Problem
Substitute "navigation drawer" for "side menu" in the rows from the line with "Task: Tap the Tap to Pay banner" up to and including the line with "This screenshot has height=536, width=1011.". Write out only those lines again, leaving everything else as it is.

Entries on locating words and elements
•••••

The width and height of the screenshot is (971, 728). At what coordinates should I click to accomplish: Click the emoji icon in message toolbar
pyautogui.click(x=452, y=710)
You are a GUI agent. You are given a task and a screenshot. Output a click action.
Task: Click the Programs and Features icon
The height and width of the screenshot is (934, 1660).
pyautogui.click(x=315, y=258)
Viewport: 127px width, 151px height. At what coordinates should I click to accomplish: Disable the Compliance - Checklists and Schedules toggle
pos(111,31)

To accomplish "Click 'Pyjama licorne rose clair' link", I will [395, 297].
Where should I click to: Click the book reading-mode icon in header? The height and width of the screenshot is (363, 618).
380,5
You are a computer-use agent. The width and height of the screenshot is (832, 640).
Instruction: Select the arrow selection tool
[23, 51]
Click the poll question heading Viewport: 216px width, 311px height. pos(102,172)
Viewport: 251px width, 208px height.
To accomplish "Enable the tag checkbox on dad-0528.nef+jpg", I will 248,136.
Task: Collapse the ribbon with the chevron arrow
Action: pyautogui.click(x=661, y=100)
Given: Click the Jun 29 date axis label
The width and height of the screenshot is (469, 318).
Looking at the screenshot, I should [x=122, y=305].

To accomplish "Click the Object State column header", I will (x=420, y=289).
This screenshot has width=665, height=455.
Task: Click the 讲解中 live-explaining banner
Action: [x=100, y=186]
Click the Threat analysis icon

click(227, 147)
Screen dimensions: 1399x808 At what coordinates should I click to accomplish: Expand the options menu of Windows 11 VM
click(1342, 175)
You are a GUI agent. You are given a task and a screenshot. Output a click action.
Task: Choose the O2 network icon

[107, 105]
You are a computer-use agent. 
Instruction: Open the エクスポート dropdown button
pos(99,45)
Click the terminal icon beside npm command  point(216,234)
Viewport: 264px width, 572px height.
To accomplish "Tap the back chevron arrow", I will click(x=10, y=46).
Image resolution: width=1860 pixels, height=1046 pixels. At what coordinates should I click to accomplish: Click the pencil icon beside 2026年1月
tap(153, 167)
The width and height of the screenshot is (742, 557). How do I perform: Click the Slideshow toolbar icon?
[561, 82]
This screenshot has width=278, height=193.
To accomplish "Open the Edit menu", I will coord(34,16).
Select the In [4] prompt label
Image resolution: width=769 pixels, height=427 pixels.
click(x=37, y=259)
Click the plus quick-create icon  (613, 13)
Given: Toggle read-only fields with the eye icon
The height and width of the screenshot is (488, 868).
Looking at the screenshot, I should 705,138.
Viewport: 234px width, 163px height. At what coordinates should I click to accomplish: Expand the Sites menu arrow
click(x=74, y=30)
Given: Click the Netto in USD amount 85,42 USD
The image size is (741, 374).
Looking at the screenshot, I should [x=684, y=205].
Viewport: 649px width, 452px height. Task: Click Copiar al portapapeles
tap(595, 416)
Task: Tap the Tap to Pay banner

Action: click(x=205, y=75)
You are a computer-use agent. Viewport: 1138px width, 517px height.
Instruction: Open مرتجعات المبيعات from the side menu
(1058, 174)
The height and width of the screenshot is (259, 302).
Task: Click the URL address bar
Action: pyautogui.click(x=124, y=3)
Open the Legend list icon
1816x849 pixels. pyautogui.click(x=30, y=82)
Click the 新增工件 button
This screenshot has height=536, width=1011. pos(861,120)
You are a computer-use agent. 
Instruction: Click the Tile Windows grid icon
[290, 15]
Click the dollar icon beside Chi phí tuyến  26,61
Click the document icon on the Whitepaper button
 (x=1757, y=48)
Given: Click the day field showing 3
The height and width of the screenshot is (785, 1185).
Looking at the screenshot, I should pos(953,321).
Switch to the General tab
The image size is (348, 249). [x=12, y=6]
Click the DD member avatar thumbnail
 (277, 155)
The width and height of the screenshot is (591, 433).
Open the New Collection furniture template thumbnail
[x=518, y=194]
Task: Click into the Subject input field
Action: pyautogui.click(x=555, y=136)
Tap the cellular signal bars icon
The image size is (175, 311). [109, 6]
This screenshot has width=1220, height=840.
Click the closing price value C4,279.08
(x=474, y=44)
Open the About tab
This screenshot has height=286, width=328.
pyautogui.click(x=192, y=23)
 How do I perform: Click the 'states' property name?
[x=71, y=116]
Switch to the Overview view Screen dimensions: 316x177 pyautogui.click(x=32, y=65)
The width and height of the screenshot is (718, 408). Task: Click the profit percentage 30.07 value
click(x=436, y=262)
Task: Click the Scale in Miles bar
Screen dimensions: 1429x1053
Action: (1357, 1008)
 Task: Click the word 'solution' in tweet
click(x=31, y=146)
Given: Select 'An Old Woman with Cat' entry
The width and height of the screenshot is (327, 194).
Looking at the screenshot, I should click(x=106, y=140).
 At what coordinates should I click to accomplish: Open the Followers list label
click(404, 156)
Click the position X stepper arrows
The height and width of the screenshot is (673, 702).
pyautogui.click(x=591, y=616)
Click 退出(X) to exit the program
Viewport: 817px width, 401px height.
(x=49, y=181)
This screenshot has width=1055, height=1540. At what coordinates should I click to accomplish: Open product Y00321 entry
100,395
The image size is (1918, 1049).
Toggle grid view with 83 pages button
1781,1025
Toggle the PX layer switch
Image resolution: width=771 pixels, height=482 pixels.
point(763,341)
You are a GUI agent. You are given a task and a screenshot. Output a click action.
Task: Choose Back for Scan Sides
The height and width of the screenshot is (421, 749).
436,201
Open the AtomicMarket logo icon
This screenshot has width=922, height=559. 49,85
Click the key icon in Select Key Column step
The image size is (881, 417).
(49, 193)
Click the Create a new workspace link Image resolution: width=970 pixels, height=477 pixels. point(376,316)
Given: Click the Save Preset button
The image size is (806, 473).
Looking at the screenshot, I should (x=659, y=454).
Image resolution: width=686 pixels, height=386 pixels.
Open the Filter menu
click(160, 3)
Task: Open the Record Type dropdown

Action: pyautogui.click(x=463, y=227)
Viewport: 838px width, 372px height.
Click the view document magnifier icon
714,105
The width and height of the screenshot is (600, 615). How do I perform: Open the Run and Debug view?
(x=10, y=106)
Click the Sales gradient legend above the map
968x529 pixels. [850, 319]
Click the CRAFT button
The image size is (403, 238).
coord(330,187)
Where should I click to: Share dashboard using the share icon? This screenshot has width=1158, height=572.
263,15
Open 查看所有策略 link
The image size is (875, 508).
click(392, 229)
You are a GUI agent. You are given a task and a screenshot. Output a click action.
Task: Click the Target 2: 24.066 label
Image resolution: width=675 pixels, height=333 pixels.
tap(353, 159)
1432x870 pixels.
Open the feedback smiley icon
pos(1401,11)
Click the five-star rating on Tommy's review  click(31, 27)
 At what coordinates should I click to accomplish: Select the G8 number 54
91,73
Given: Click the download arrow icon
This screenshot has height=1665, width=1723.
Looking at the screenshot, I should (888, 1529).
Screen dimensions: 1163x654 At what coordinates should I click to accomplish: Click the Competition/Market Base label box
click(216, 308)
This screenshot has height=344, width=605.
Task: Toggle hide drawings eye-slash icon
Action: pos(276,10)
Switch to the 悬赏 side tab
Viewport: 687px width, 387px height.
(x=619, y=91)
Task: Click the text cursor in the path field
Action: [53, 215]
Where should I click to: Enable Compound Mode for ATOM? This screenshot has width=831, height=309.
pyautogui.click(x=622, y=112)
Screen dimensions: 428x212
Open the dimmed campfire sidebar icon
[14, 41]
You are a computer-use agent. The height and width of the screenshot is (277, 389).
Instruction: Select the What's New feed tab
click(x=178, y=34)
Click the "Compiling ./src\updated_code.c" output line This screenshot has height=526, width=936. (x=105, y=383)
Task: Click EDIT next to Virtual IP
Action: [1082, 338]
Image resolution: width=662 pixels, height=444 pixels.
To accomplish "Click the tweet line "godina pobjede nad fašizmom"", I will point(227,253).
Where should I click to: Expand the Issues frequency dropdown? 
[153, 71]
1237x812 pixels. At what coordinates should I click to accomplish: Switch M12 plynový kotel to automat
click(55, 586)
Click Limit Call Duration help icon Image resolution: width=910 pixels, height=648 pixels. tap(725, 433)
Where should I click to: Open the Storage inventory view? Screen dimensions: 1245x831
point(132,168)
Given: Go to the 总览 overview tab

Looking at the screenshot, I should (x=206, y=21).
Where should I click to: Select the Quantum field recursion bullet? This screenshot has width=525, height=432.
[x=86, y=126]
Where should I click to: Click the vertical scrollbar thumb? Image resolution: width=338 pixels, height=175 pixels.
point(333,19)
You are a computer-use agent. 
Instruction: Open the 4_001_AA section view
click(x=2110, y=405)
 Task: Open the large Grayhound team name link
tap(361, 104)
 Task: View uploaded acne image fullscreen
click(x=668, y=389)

•••••

The solution
Task: Tap the Tap to Pay banner

Action: click(x=205, y=75)
You are a computer-use agent. Viewport: 1138px width, 517px height.
Instruction: Open مرتجعات المبيعات from the navigation drawer
(1058, 174)
The height and width of the screenshot is (259, 302).
Task: Click the URL address bar
Action: pyautogui.click(x=124, y=3)
Open the Legend list icon
1816x849 pixels. pyautogui.click(x=30, y=82)
Click the 新增工件 button
This screenshot has height=536, width=1011. pos(861,120)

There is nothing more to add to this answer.